> _Work to complete_:
Print out each record, keeping it identical to the original.

Saved data entries

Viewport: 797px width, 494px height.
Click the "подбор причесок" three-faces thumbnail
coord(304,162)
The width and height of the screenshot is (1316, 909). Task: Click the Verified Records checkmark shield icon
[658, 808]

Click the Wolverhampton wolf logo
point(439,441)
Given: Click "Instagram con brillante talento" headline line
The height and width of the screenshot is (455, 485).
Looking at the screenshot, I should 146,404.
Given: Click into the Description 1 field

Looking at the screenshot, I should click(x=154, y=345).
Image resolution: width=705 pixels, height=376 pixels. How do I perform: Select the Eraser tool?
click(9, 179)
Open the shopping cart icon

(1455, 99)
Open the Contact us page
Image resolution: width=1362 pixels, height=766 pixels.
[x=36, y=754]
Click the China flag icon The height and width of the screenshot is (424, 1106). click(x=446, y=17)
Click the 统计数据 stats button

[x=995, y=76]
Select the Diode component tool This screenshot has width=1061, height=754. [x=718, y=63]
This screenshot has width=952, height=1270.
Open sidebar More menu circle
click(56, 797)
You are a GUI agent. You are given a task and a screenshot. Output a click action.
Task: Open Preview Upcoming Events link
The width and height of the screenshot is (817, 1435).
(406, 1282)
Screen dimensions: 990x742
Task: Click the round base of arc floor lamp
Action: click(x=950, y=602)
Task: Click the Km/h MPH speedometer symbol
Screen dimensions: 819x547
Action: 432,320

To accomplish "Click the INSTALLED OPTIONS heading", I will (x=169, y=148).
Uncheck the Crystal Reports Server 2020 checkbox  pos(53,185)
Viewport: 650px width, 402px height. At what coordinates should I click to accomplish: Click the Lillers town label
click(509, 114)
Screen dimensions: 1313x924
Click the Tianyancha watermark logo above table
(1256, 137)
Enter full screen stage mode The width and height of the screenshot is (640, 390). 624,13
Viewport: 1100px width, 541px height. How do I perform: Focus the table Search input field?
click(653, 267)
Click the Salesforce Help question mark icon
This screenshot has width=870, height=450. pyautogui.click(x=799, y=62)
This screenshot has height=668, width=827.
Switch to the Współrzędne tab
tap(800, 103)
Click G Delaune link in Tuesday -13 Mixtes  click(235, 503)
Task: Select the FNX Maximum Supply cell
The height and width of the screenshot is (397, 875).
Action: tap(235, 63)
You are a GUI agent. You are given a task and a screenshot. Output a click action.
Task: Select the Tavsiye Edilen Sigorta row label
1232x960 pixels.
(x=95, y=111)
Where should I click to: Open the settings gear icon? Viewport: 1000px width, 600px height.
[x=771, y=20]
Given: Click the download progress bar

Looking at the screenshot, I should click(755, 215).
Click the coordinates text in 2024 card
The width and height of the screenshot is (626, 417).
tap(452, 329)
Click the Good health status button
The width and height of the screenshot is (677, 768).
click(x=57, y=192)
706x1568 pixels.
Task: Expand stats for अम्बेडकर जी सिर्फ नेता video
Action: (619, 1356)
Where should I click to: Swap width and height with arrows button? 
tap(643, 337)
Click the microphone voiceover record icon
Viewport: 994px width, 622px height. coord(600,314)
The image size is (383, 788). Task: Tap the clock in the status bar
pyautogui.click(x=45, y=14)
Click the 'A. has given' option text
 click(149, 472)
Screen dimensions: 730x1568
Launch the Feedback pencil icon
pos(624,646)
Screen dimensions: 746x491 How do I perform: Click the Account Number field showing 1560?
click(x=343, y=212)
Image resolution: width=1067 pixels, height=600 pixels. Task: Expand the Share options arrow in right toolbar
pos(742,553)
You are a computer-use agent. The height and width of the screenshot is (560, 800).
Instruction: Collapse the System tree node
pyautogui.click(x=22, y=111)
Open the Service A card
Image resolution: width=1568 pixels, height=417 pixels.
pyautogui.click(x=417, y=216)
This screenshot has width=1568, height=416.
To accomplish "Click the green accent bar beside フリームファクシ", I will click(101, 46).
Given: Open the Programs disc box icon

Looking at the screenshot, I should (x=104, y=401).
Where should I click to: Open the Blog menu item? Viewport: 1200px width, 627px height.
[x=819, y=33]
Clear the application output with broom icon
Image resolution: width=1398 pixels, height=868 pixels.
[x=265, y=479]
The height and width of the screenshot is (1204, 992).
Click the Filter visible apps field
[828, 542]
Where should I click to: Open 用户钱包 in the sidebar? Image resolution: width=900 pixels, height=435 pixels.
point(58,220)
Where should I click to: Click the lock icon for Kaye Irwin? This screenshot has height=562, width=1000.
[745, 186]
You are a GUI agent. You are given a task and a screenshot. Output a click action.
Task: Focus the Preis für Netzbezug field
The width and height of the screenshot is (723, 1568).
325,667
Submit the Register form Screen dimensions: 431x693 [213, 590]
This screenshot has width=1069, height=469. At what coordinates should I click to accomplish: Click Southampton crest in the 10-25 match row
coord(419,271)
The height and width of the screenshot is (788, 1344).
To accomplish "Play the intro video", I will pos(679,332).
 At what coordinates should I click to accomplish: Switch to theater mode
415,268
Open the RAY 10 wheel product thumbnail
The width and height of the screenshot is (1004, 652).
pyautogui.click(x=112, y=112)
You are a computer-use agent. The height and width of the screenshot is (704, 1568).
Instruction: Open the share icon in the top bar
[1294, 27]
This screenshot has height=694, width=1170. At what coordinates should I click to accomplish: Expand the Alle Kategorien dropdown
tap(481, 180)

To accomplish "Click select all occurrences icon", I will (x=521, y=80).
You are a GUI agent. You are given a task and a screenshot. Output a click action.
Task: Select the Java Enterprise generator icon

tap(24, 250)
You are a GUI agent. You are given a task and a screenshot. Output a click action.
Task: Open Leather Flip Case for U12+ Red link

> _Solution to this problem_:
Viewport: 797px width, 494px height.
Click the "подбор причесок" three-faces thumbnail
coord(304,162)
The width and height of the screenshot is (1316, 909). Task: Click the Verified Records checkmark shield icon
[658, 808]

Click the Wolverhampton wolf logo
point(439,441)
Given: Click "Instagram con brillante talento" headline line
The height and width of the screenshot is (455, 485).
Looking at the screenshot, I should 146,404.
Given: Click into the Description 1 field

Looking at the screenshot, I should click(x=154, y=345).
Image resolution: width=705 pixels, height=376 pixels. How do I perform: Select the Eraser tool?
click(9, 179)
Open the shopping cart icon

(1455, 99)
Open the Contact us page
Image resolution: width=1362 pixels, height=766 pixels.
[x=36, y=754]
Click the China flag icon The height and width of the screenshot is (424, 1106). click(x=446, y=17)
Click the 统计数据 stats button

[x=995, y=76]
Select the Diode component tool This screenshot has width=1061, height=754. [x=718, y=63]
This screenshot has width=952, height=1270.
Open sidebar More menu circle
click(56, 797)
You are a GUI agent. You are given a task and a screenshot. Output a click action.
Task: Open Preview Upcoming Events link
The width and height of the screenshot is (817, 1435).
(406, 1282)
Screen dimensions: 990x742
Task: Click the round base of arc floor lamp
Action: click(x=950, y=602)
Task: Click the Km/h MPH speedometer symbol
Screen dimensions: 819x547
Action: 432,320

To accomplish "Click the INSTALLED OPTIONS heading", I will (x=169, y=148).
Uncheck the Crystal Reports Server 2020 checkbox  pos(53,185)
Viewport: 650px width, 402px height. At what coordinates should I click to accomplish: Click the Lillers town label
click(509, 114)
Screen dimensions: 1313x924
Click the Tianyancha watermark logo above table
(1256, 137)
Enter full screen stage mode The width and height of the screenshot is (640, 390). 624,13
Viewport: 1100px width, 541px height. How do I perform: Focus the table Search input field?
click(653, 267)
Click the Salesforce Help question mark icon
This screenshot has width=870, height=450. pyautogui.click(x=799, y=62)
This screenshot has height=668, width=827.
Switch to the Współrzędne tab
tap(800, 103)
Click G Delaune link in Tuesday -13 Mixtes  click(235, 503)
Task: Select the FNX Maximum Supply cell
The height and width of the screenshot is (397, 875).
Action: tap(235, 63)
You are a GUI agent. You are given a task and a screenshot. Output a click action.
Task: Select the Tavsiye Edilen Sigorta row label
1232x960 pixels.
(x=95, y=111)
Where should I click to: Open the settings gear icon? Viewport: 1000px width, 600px height.
[x=771, y=20]
Given: Click the download progress bar

Looking at the screenshot, I should click(755, 215).
Click the coordinates text in 2024 card
The width and height of the screenshot is (626, 417).
tap(452, 329)
Click the Good health status button
The width and height of the screenshot is (677, 768).
click(x=57, y=192)
706x1568 pixels.
Task: Expand stats for अम्बेडकर जी सिर्फ नेता video
Action: (619, 1356)
Where should I click to: Swap width and height with arrows button? 
tap(643, 337)
Click the microphone voiceover record icon
Viewport: 994px width, 622px height. coord(600,314)
The image size is (383, 788). Task: Tap the clock in the status bar
pyautogui.click(x=45, y=14)
Click the 'A. has given' option text
 click(149, 472)
Screen dimensions: 730x1568
Launch the Feedback pencil icon
pos(624,646)
Screen dimensions: 746x491 How do I perform: Click the Account Number field showing 1560?
click(x=343, y=212)
Image resolution: width=1067 pixels, height=600 pixels. Task: Expand the Share options arrow in right toolbar
pos(742,553)
You are a computer-use agent. The height and width of the screenshot is (560, 800).
Instruction: Collapse the System tree node
pyautogui.click(x=22, y=111)
Open the Service A card
Image resolution: width=1568 pixels, height=417 pixels.
pyautogui.click(x=417, y=216)
This screenshot has width=1568, height=416.
To accomplish "Click the green accent bar beside フリームファクシ", I will click(101, 46).
Given: Open the Programs disc box icon

Looking at the screenshot, I should (x=104, y=401).
Where should I click to: Open the Blog menu item? Viewport: 1200px width, 627px height.
[x=819, y=33]
Clear the application output with broom icon
Image resolution: width=1398 pixels, height=868 pixels.
[x=265, y=479]
The height and width of the screenshot is (1204, 992).
Click the Filter visible apps field
[828, 542]
Where should I click to: Open 用户钱包 in the sidebar? Image resolution: width=900 pixels, height=435 pixels.
point(58,220)
Where should I click to: Click the lock icon for Kaye Irwin? This screenshot has height=562, width=1000.
[745, 186]
You are a GUI agent. You are given a task and a screenshot. Output a click action.
Task: Focus the Preis für Netzbezug field
The width and height of the screenshot is (723, 1568).
325,667
Submit the Register form Screen dimensions: 431x693 [213, 590]
This screenshot has width=1069, height=469. At what coordinates should I click to accomplish: Click Southampton crest in the 10-25 match row
coord(419,271)
The height and width of the screenshot is (788, 1344).
To accomplish "Play the intro video", I will pos(679,332).
 At what coordinates should I click to accomplish: Switch to theater mode
415,268
Open the RAY 10 wheel product thumbnail
The width and height of the screenshot is (1004, 652).
pyautogui.click(x=112, y=112)
You are a computer-use agent. The height and width of the screenshot is (704, 1568).
Instruction: Open the share icon in the top bar
[1294, 27]
This screenshot has height=694, width=1170. At what coordinates should I click to accomplish: Expand the Alle Kategorien dropdown
tap(481, 180)

To accomplish "Click select all occurrences icon", I will (x=521, y=80).
You are a GUI agent. You are given a task and a screenshot. Output a click action.
Task: Select the Java Enterprise generator icon

tap(24, 250)
You are a GUI agent. You are given a task and a screenshot. Output a click action.
Task: Open Leather Flip Case for U12+ Red link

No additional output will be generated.